Those skilled in the art will also appreciate that, while various items are illustrated as being stored in memory or on storage while being used, these items or portions of them may be transferred between memory and other storage devices for purposes of memory management and data integrity. Alternatively, in other embodiments some or all of the software components may execute in memory on another device and communicate with the illustrated computer system via inter-computer communication. Some or all of the system components or data structures may also be stored (e.g., as instructions or structured data) on a computer-accessible medium or a portable article to be read by an appropriate drive, various examples of which are described above. In some embodiments, instructions stored on a non-transitory, computer-accessible medium separate from computer system 700 may be transmitted to computer system 700 via transmission media or signals such as electrical, electromagnetic, or digital signals, conveyed via a communication medium such as a network and/or a wireless link. Various embodiments may further include receiving, sending or storing instructions and/or data implemented in accordance with the foregoing description upon a computer-accessible medium. Accordingly, the present invention may be practiced with other computer system configurations.

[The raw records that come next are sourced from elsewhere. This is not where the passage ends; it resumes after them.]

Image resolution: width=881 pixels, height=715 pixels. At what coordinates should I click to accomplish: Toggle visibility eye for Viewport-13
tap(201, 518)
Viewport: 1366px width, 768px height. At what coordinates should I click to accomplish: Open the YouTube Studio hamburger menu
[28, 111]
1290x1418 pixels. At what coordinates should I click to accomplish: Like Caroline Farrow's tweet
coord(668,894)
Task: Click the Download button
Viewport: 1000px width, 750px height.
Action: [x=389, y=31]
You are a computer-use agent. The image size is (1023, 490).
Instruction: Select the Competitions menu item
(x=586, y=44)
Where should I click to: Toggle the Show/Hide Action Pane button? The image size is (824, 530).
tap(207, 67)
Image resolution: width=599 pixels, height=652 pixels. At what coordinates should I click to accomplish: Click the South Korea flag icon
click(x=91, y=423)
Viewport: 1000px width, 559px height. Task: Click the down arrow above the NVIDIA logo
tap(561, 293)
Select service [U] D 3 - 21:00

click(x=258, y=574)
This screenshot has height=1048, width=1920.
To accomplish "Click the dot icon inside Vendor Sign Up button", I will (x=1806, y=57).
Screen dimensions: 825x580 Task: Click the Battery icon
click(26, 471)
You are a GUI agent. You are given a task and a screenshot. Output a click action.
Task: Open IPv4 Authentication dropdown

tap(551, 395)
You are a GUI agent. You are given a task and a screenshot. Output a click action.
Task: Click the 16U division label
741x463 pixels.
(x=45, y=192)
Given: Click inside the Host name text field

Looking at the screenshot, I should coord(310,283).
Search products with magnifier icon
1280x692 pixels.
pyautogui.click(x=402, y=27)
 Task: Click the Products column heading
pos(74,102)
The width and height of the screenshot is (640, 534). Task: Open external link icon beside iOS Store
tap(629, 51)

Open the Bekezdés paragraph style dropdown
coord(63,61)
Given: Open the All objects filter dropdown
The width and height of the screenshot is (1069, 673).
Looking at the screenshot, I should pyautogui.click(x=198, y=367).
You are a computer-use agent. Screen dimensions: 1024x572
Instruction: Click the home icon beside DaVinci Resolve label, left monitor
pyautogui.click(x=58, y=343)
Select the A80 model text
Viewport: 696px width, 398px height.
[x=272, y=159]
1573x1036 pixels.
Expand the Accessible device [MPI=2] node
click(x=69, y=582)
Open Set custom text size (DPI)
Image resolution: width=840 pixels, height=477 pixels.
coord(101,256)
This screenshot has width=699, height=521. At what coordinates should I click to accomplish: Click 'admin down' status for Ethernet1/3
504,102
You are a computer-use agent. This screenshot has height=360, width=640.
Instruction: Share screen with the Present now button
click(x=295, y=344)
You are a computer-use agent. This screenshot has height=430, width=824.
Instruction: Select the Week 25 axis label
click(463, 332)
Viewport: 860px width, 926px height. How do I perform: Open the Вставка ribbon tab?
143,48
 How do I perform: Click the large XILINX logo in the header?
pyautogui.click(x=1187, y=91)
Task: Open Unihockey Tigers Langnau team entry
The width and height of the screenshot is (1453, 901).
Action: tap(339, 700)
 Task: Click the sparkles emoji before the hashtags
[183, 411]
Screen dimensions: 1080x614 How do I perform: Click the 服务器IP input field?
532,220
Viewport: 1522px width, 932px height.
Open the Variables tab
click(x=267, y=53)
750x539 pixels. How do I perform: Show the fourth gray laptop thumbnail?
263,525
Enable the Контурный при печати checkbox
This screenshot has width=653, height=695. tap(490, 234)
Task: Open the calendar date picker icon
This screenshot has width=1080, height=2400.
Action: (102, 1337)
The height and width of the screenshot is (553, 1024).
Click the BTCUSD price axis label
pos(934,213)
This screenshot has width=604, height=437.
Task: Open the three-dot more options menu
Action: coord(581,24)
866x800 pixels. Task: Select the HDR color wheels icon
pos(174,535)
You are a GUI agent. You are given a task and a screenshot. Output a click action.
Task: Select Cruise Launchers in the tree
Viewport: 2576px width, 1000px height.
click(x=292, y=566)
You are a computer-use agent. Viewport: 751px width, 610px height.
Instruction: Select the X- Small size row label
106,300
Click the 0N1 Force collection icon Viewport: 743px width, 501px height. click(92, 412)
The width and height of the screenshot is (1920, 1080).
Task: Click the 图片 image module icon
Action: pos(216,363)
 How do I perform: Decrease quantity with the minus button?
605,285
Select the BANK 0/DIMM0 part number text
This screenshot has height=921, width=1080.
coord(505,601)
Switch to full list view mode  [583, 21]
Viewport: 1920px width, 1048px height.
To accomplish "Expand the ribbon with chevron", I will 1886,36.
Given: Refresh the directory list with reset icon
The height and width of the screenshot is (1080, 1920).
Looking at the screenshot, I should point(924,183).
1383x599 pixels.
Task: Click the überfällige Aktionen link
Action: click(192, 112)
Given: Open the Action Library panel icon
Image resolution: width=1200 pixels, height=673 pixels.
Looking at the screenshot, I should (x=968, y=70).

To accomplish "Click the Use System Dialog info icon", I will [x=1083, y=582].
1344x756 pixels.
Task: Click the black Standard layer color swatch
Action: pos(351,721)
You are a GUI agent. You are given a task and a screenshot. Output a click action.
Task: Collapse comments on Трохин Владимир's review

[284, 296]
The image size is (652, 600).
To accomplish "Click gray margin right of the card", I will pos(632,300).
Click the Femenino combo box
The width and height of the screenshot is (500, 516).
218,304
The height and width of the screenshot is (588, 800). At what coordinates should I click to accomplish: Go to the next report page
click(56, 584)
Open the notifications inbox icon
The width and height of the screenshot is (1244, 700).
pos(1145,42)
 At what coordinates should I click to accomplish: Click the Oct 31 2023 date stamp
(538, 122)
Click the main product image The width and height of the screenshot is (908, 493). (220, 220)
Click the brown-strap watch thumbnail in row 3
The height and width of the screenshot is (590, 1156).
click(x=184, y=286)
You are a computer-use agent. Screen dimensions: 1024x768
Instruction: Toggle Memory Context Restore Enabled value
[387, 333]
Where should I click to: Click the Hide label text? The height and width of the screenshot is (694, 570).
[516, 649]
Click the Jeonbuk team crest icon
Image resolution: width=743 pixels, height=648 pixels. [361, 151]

It is noted that any of the distributed system embodiments described herein, or any of their components, may be implemented as one or more web services. In some embodiments, a network-based service may be implemented by a software and/or hardware system designed to support interoperable machine-to-machine interaction over a network. A network-based service may have an interface described in a machine-processable format, such as the Web Services Description Language (WSDL). Other systems may interact with the web service in a manner prescribed by the description of the network-based service's interface. For example, the network-based service may describe various operations that other systems may invoke, and may describe a particular application programming interface (API) to which other systems may be expected to conform when requesting the various operations.
In various embodiments, a network-based service may be requested or invoked through the use of a message that includes parameters and/or data associated with the network-based services request. Such a message may be formatted according to a particular markup language such as Extensible Markup Language (XML), and/or may be encapsulated using a protocol such as Simple Object Access Protocol (SOAP). To perform a web services request, a network-based services client may assemble a message including the request and convey the message to an addressable endpoint (e.g., a Uniform Resource Locator (URL)) corresponding to the web service, using an Internet-based application layer transfer protocol such as Hypertext Transfer Protocol (HTTP).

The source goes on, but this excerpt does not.